HUDSON, N.H.—State Rep. Jordan Ulery, a champion of equal rights, open government and civic interaction, would bring his respect for others and the New Hampshire values of fiscal and personal responsibility to the Republican National Committee if state committee members choose him on Jan. 22 to replace the national committeeman seat vacated by Sean Mahoney.
Ulery, who is serving his fourth term in the N.H. House on the distinguished Ways and Means Committee, said he would bring to the Republican National Committee the same “no-nonsense approach” to problem solving that he hopes will help lift the state from its current fiscal quagmire.
“New Hampshire is the birthplace of the GOP, and New Hampshire values are what’s needed at the table in Washington right now,” Ulery said. “Instead of being a participant in the business-as-usual politics of the national GOP, I would be a voice for New Hampshire Republicans. I would bring Granite Staters’ concerns and desires to the national convention and help promote like-minded conservative candidates for major office positions in the coming years.”
Recently, Ulery has been outspoken about the need for all Americans to participate together in civil society, decrying the segregation that comes from population segments that live apart because of their separate language and culture. He said he would bring his sense of respect for all people with him to Washington to help unite today’s Americans for the good of the country.
“Historically, segregation has discouraged community collaboration and fueled intolerance, which often results in groups of second-class citizens that are simply left behind,” Ulery said. “It’s important for us to recognize this problem and encourage increased communication with members of these populations, so at least we can stimulate a cross-cultural exchange. Eventually, we can help these populations assimilate into our culture and use our language so they can fully participate in civil society and reach their highest level of potential success.”
Because of Ulery’s sentiments of justice for all and equality under the law, he has recently drawn public ire from some Democrats, who misrepresented his comments in an effort to drive division within the diverse communities of the state. Ulery said the Democrats’ attack is a clear sign that he is not a traditional career politician who will advance the political machinery that has so far divided the nation. In fact, it shows the Democrats are worried about his potential success and what it might mean for the people of New Hampshire. In fact, upon Ulery’s election to national committeeman, New Hampshire would be sending a voice for the common man.
In his capacity as state representative, Ulery is working on more than 20 bills that capture the Republican mission to lift people up. In general, his bills encourage government oversight, improve revenue forecasting, reduce the cost of government, modernize government procedures, improve private health care coverage, respect veterans, strengthen the constitution, protect personal privacy, ensure consumer protections, secure parental rights, benefit traditional marriage and reform family law.
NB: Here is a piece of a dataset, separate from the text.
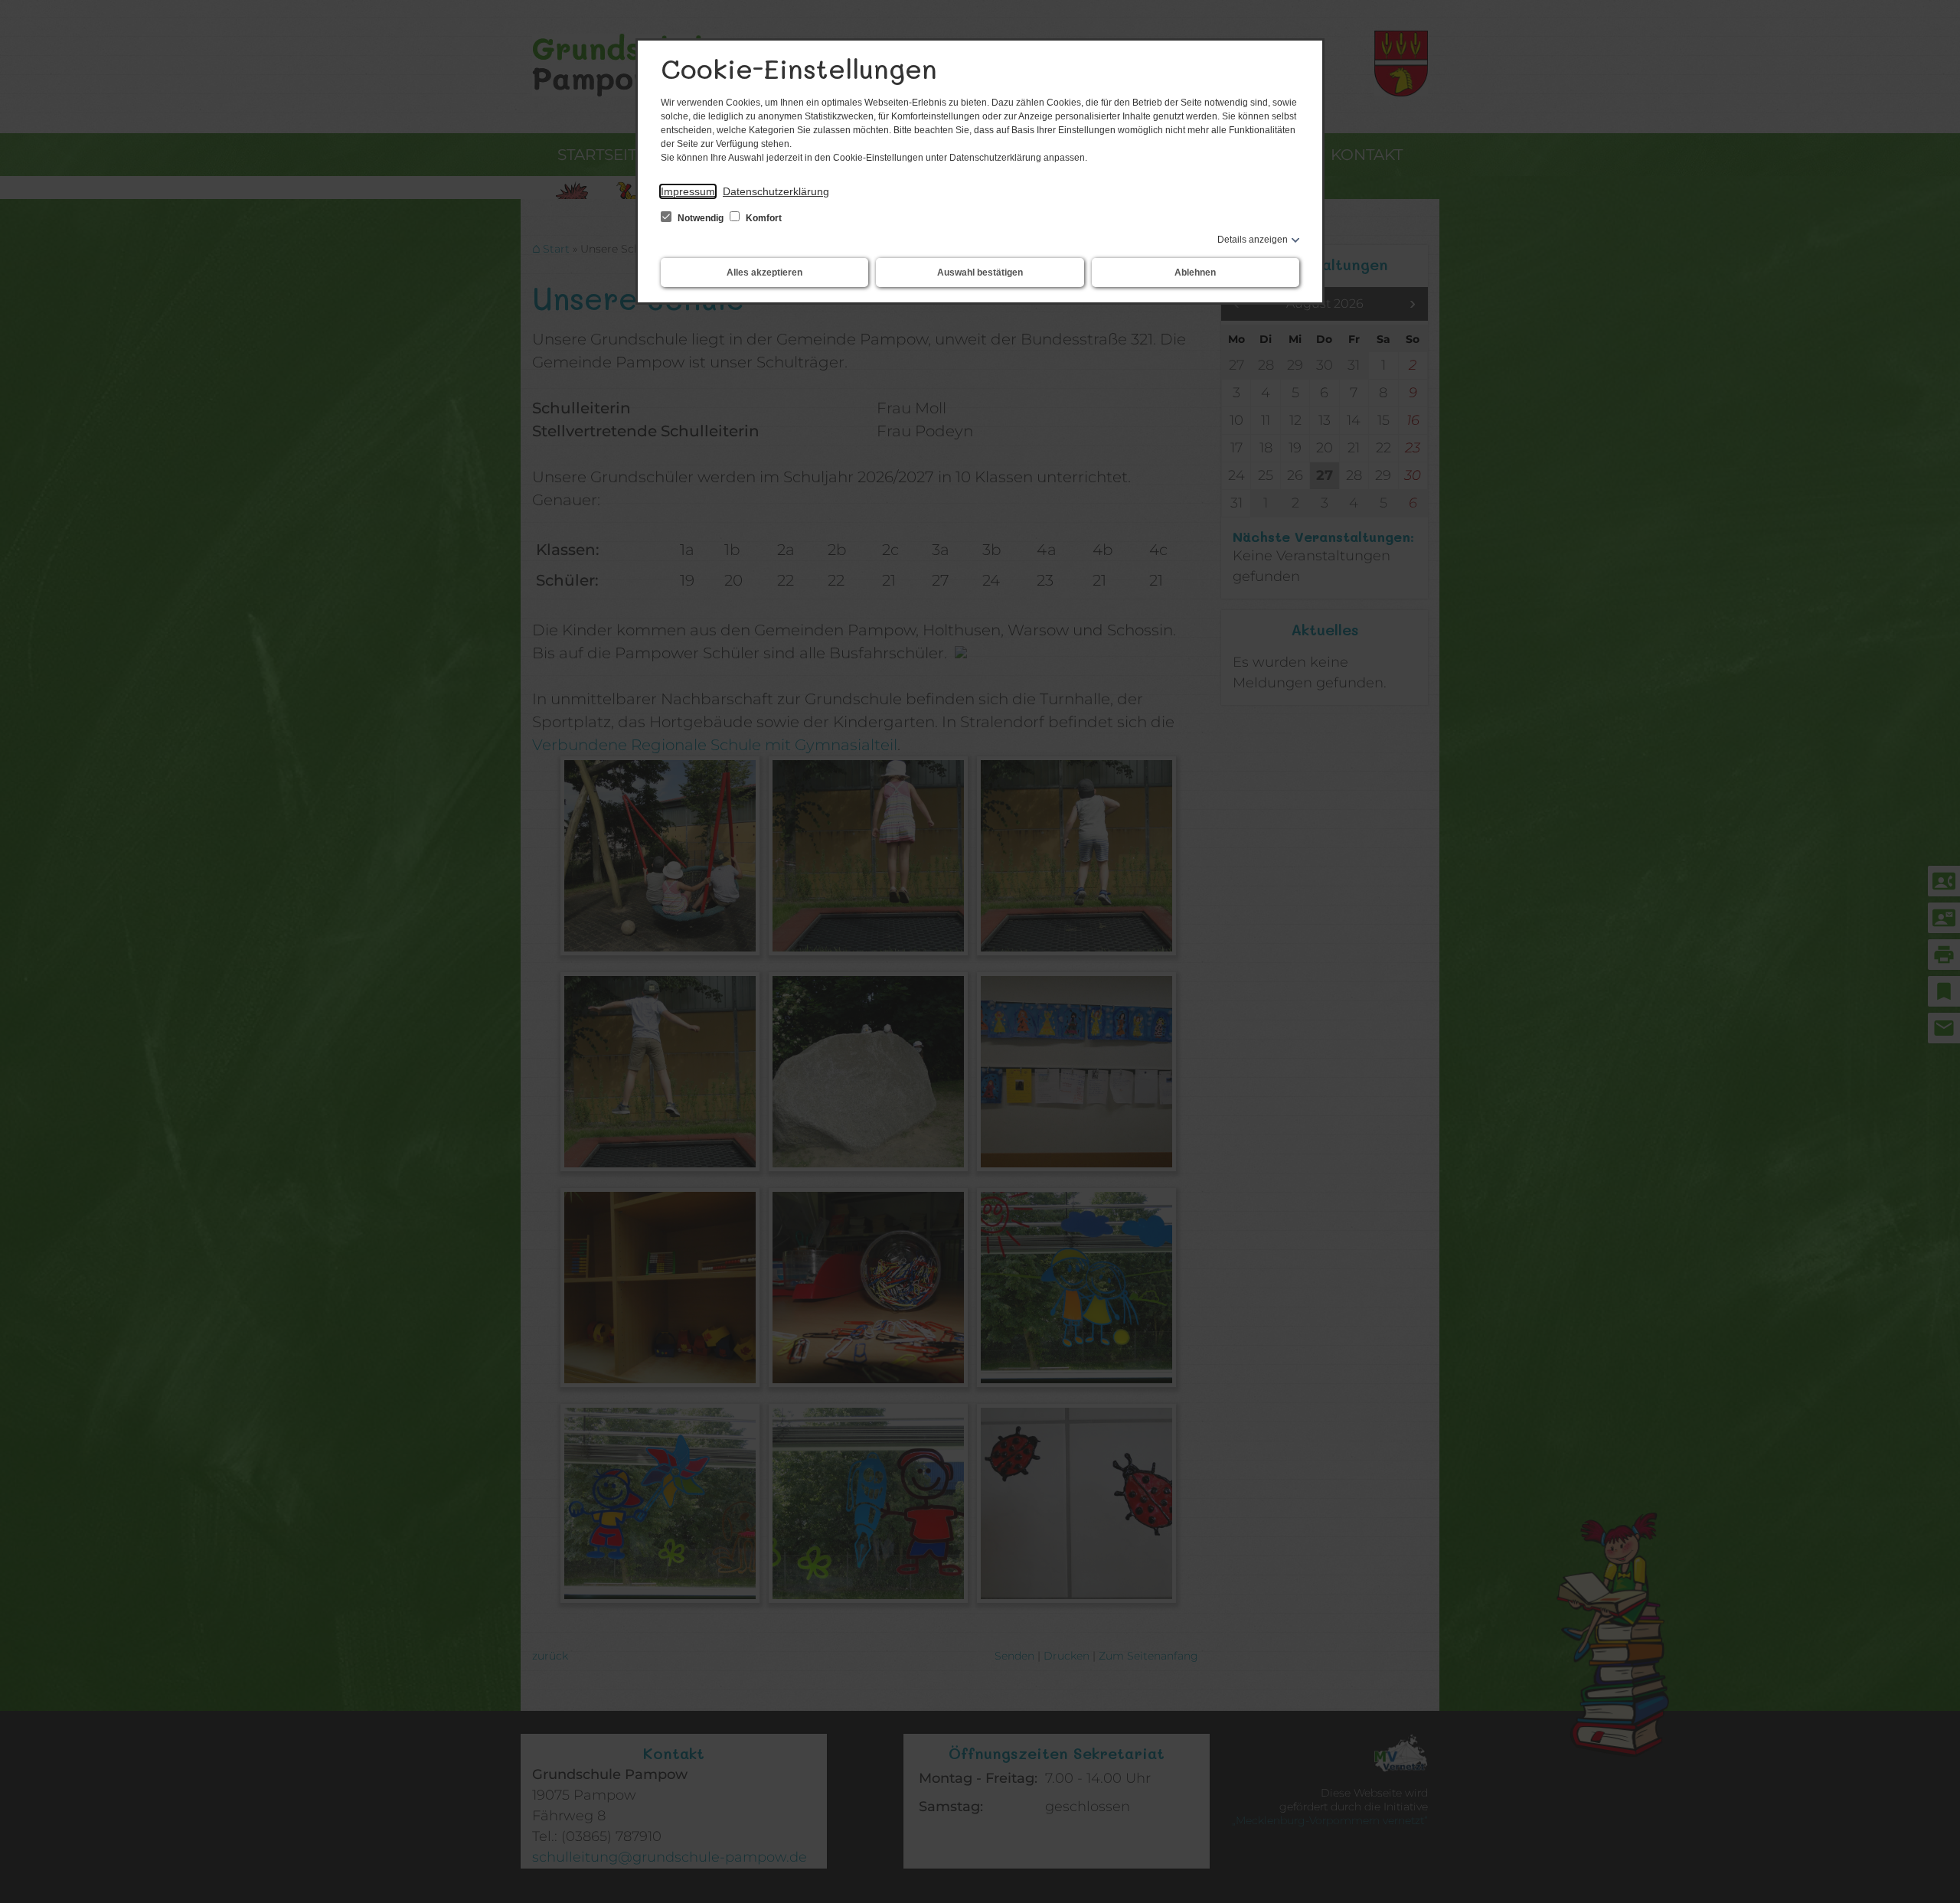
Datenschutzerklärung (776, 191)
Ulery hopes to bring many of these sentiments with him to Washington.
At the Republican State Committee Meeting on Jan. 22 in Derry, Ulery will ask state committee members to elect him to the national committeeman position to serve the rest of Sean Mahoney’s four-year term through 2012. Mahoney resigned during this year’s campaign. The winner will serve with National Committeewoman Phyllis Woods and either Jack Kimball or Juliana Bergeron, who are competing for the State GOP Party Chairman position. Each state has three posts on the Republican National Committee, which develops and promotes the national Republican platform, coordinates fund raising and election strategy and organizes the Republican National Convention, which is when the party nominates the GOP presidential candidate.
About Rep. Jordan Ulery
State Rep. Jordan Ulery is currently serving his fourth term as a member of the New Hampshire House of Representatives from Hillsborough County District 27—the towns of Hudson, Litchfield and Pelham. He sits on the Committee on Ways and Means, which is responsible for managing state revenue. In his career, he has worked on insurance investigations for nearly 20 years. Since 1994, Rep. Ulery has been a member of the New Hampshire League of Investigators’ Board of Government. In 1998 and 2001, he received the President’s Award for Service to the profession in New Hampshire. Prior to working in fraud investigation, Ulery was one of the paramedics in New Hampshire. In other public efforts, Ulery has worked to keep public records open and accessible by strongly supporting the Right to Know law in New Hampshire. In 2004, Ulery was appointed to the New Hampshire Supreme Court Task Force on Access, which was led by New Hampshire Supreme Court Chief Justice John Broderick.